BE1022432B1 - METHOD OF MOUNTING A WINDOW PROFILE CONTAINING INSULATION MATERIAL - Google Patents

Abstract

An assembly method of a window profile comprising an inner shell and an outer shell and an insulating cold bridge connecting both shells, said method comprising the steps of: (a) providing an inner and an outer shell; (b) providing two legs of insulating material that together will define the cold bridge; (c) clamping a slab of foam material between said legs, wherein said slab of foam is compressed in at least one dimension when clamped between the legs; (d) simultaneously and / or subsequently attaching said legs to the inner and outer shell while the slab of foam remains clamped between both legs.

Description

Method for mounting a window profile that contains insulation material

FIELD OF THE INVENTION

The present invention relates to a method for mounting a window or door profile comprising an inner and an outer shell that are separated from each other by a thermal bridge. Such a profile construction is generally known for aluminum window or door profiles.

BACKGROUND OF THE INVENTION

Aluminum profiles generally comprise an inner and an outer shell of aluminum which are connected to each other by a thermal bridge. In most cases, the thermal bridge comprises two legs that each connect the inner and outer shell of the profile, a cavity being defined between the inner and outer shell and the legs of the cold bridge.

DE 102010064034 describes an assembly method of such a profile, wherein before the legs of the thermal bridge are attached to the inner and outer shells, a slice of hard PU foam is glued to one of the legs of the thermal bridge. The size of this slab is chosen so that after the profile is assembled, the slab fills the cavity bounded by the cold bridge from one leg to almost the second leg, leaving a minimal free space between the slab and the leg. DE 102009046554 discloses a method wherein the slab of insulating material is attached to one of the legs of the cold bridge by clamping the insulating material between supports that are mounted on the leg.

A drawback of the prior art is that the legs of the thermal bridge must be designed for attaching or sticking the insulating material thereto and that the insulating material must be attached to one of the legs of the thermal bridge prior to assembly.
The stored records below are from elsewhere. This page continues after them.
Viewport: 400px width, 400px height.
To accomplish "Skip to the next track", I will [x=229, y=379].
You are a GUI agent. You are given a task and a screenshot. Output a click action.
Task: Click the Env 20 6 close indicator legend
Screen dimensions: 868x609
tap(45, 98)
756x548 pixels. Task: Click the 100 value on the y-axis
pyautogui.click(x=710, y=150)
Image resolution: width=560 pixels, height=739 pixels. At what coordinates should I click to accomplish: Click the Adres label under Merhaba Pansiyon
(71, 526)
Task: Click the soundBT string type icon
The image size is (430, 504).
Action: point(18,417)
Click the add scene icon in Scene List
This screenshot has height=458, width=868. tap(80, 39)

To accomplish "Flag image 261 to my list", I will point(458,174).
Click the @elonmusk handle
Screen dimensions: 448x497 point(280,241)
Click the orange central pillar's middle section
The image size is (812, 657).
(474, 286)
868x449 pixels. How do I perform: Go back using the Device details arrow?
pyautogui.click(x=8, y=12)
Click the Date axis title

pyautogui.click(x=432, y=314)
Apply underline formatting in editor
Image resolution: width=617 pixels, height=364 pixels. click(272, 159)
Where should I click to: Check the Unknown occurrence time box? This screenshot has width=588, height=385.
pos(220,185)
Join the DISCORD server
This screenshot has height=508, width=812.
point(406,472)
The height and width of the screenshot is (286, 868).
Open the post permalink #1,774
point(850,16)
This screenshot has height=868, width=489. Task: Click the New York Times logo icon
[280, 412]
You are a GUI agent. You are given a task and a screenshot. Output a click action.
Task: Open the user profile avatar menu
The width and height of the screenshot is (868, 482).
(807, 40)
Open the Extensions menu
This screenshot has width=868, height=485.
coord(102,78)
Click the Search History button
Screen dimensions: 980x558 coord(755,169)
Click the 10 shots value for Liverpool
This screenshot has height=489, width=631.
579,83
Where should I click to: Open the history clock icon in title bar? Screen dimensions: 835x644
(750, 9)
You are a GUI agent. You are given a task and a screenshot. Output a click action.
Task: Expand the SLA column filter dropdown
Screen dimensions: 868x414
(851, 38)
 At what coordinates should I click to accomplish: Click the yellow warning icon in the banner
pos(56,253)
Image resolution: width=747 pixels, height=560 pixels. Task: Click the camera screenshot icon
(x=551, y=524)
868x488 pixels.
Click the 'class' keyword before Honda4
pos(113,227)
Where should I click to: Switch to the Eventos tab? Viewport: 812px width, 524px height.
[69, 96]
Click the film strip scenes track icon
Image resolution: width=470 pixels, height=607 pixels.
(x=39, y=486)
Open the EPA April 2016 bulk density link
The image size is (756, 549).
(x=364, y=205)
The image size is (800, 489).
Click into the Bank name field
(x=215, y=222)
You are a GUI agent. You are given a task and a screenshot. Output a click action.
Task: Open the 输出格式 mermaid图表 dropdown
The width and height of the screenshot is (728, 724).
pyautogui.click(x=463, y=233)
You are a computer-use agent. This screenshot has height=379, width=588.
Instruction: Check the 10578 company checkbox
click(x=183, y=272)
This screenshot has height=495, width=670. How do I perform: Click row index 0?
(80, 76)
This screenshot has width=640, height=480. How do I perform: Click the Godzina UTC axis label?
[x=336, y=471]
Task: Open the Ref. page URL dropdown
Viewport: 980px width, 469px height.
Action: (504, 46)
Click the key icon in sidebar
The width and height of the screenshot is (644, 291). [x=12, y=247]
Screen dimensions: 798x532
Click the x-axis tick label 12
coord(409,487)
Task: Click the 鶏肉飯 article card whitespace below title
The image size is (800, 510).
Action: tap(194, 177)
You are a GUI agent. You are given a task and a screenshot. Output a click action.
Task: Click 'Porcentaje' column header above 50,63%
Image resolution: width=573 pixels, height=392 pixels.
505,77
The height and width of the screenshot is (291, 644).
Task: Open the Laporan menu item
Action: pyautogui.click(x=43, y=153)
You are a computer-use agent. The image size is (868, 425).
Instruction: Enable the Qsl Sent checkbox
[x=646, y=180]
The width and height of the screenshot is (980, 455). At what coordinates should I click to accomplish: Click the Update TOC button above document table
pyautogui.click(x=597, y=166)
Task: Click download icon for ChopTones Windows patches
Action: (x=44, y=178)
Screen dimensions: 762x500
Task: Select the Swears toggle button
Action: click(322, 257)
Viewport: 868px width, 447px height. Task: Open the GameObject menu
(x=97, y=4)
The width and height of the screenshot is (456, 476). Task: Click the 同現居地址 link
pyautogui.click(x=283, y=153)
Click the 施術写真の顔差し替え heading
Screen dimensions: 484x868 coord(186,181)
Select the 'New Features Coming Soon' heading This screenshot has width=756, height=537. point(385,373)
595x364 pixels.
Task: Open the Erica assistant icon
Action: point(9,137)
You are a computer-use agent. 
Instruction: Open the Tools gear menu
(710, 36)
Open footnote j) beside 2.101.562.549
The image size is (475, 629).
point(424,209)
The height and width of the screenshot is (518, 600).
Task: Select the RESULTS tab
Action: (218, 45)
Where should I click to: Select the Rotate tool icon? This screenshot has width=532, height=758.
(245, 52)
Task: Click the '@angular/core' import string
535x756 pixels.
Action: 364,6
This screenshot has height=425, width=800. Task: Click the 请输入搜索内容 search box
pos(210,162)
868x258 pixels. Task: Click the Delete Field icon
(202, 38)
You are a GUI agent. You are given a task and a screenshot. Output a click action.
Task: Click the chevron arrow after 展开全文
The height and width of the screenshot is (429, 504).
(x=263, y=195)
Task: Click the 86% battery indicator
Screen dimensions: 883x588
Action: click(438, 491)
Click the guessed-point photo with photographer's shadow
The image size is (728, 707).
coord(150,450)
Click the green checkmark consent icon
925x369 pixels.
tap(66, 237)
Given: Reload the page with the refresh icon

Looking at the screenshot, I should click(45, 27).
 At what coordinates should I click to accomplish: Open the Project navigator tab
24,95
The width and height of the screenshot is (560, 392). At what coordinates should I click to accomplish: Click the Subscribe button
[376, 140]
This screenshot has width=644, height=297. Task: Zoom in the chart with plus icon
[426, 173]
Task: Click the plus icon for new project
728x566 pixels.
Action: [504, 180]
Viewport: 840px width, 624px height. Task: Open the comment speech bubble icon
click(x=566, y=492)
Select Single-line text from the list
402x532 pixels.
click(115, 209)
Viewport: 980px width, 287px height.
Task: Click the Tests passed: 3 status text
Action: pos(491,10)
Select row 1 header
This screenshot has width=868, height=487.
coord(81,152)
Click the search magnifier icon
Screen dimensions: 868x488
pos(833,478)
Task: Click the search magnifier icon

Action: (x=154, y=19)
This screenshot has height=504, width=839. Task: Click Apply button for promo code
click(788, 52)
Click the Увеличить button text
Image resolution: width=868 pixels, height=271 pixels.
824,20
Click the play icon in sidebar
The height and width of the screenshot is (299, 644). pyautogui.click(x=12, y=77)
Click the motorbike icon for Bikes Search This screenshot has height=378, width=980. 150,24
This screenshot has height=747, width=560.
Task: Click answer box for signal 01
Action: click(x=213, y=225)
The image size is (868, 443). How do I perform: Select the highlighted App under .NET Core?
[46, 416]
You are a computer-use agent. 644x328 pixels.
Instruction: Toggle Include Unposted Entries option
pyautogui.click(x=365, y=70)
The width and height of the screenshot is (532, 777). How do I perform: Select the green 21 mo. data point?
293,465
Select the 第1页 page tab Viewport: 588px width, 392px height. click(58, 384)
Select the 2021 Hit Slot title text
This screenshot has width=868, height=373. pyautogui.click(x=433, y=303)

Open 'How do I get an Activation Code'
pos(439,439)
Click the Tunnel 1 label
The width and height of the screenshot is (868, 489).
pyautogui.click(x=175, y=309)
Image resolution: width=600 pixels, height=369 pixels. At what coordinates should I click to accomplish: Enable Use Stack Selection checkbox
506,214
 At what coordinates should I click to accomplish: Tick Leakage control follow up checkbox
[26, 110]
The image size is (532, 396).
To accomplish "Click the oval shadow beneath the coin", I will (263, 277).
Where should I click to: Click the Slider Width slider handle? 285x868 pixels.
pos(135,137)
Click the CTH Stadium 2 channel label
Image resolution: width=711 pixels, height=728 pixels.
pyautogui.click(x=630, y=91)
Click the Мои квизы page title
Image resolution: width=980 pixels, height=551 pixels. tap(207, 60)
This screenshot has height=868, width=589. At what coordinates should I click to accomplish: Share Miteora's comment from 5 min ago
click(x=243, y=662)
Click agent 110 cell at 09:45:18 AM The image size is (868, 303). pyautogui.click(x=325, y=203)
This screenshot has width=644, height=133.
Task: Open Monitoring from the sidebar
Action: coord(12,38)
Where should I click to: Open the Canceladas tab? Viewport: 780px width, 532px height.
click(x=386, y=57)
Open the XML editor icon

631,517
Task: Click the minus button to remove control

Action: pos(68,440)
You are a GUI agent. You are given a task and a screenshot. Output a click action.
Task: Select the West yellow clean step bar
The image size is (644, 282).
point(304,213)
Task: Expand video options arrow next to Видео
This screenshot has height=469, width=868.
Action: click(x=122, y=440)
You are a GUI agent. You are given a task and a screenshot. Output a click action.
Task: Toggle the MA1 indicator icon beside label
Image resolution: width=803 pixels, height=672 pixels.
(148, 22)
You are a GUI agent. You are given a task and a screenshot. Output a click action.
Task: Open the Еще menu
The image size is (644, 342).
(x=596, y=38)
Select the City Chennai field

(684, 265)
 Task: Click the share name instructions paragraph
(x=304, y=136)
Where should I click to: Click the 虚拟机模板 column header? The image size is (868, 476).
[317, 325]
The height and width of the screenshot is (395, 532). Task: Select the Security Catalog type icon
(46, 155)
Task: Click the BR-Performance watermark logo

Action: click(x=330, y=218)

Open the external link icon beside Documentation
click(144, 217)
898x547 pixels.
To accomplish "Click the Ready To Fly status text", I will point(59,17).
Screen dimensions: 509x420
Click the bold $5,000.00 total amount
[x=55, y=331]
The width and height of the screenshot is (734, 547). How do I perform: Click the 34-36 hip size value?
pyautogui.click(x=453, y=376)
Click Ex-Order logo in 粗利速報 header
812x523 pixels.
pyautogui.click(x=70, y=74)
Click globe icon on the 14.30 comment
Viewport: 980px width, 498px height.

A disadvantage of fixing the slab of insulation material earlier is that the insulation material can be damaged during later processing and that fairly large material stocks of both legs of the thermal bridge must be maintained.

From the foregoing it is clear that the need remains for an improved production method, which allows for optimized stock management and a high degree of freedom in the design of the legs of the thermal bridge, while maintaining the optimum insulation properties of the finished profile .

Summary of the invention

The present invention provides a solution to the aforementioned needs in the form of a window profile assembly method comprising an inner shell and an outer shell and an insulating thermal bridge connecting the two shells to each other, said method comprising the following steps: (a) providing an inner and an outer shell; (b) providing two legs of insulating material that together will define the thermal bridge; (c) clamping a slice of foam material between said legs, said slice of foam being compressed in at least one dimension when clamping between the legs; (d) simultaneously and / or subsequently attaching said legs to the inner and outer shell while the foam slab remains clamped between the two legs.

Brief description of the invention

The slab of foam material preferably contains a rigid foam based on polyurethane or polyisocyanurate, the rigid foam preferably having a compression resistance of less than 300 kPa, and preferably less than 250 kPa (measured in accordance with ISO 844).

Furthermore, it is preferred that the rigid foam has a shape recovery percentage (recovery (%)) at room temperature and / or at 100 ° C of 90%, and preferably 95% or more, within a 90 minute period after 20% compression. It is even better if the rigid foam has an expansion rate, defined as the difference between recovery (%) at room temperature after 24 hours and immediate recovery (%) after 20% compression, of at least 6% or more, and even better of at least 10%.

The hard foam used preferably has a lambda value of less than 0.030 W / mK (measured according to ISO 8301), and a density of less than 100 kg / m3, and preferably of less than 50 kg / m3.

The water absorption of the hard foam used is preferably a maximum of 10% (measured according to ISO 2896).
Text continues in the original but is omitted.